Task directions -
List every Native American people named by tribe in the forum thread about claims of Native American ancestry.

My fellow blacks: You are not Native American

Thank you for this thread. I thought it was me.

I’m white, of the Heinz 57 variety----basically a mutt. But I was married to an AA woman for 17ish years, and so have an extended family by law that is black, live in a predominantly black neighborhood, attend a largely black church etc etc. I come from a large family and some of my siblings married AAs. As banal as it sounds, ‘some of my best friends are black…’

You get the picture. I have an extensive history in interracial and AA settings and relationships.

Yet a stunning amount of these friends/relatives claim Indian ancestry. In fact, I can’t remember any of them not claiming Indian ancestry. And it’s always the “cool” Indians; Blackfeet, or Cherokee-----never a “Winnebago.” It irritates me for some reason. It is so pervasive that I dare not bring it up because in every instance I’ve heard, “My great grandmother was a Cherokee…”

And I don’t believe any of my friends were lying. I just think it is a popular family folklore that is taken as truth. But it seems to me inconceivable that Indians and Blacks commingled as much as this suggests.

As a side note I was discussing this with a friend that is a white, half-Jewish woman and…you guessed it, she is part Indian. So maybe we’re all part Indian. :dubious:

Quite true. I get asked once in awhile, but anything Asiatic about me came from… wait for it… Asia and my Russian ancestors who were quite aware of their Mongol influence.

Extracted information -
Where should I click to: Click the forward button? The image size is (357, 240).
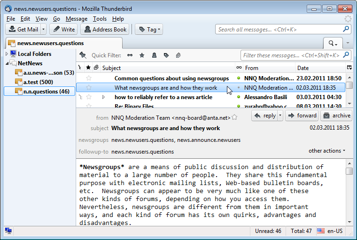[302, 116]
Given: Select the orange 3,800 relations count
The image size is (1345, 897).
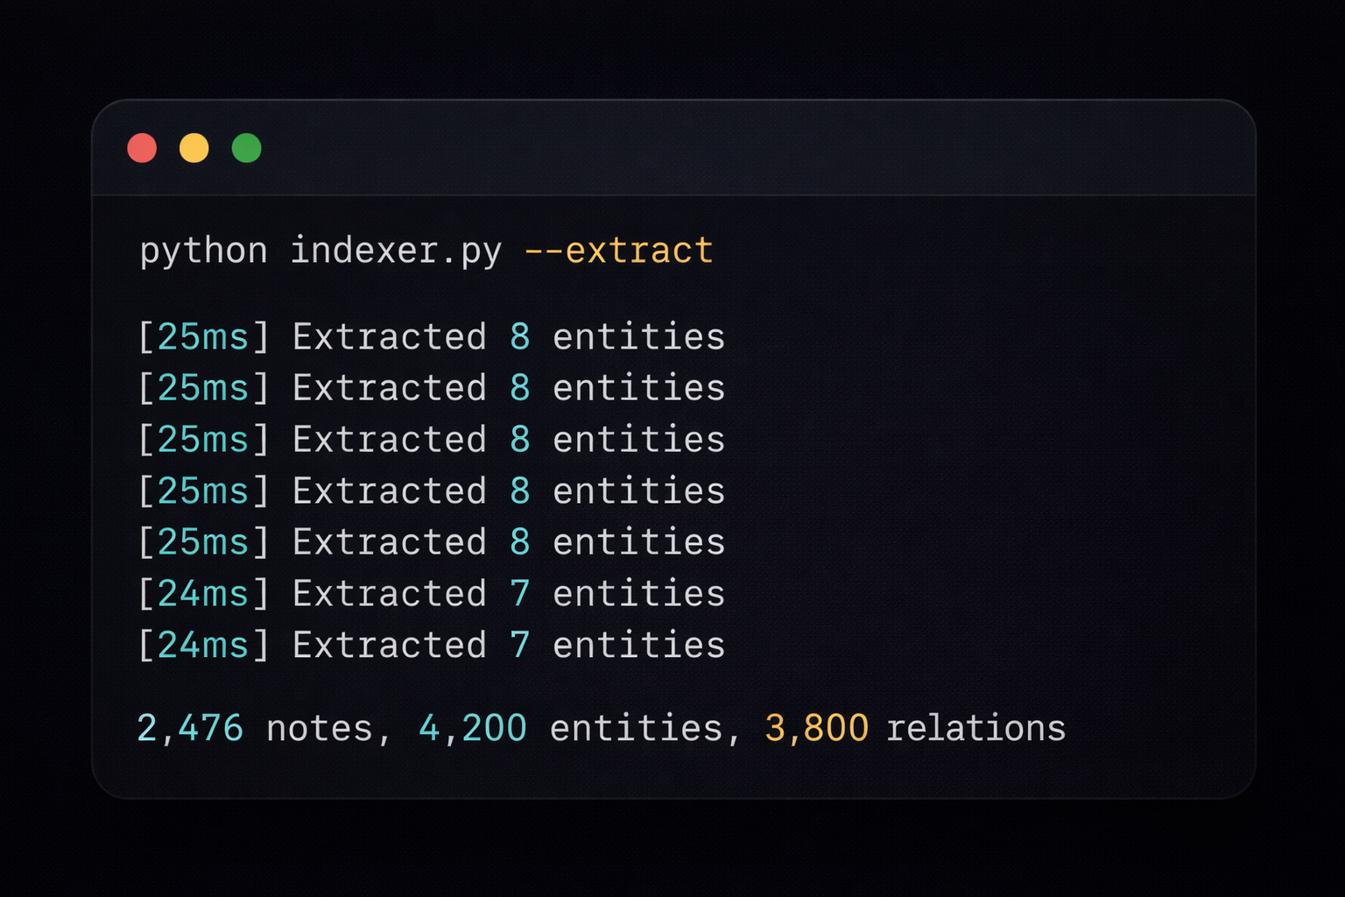Looking at the screenshot, I should click(x=816, y=727).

Output -
Blackfeet, Cherokee, Winnebago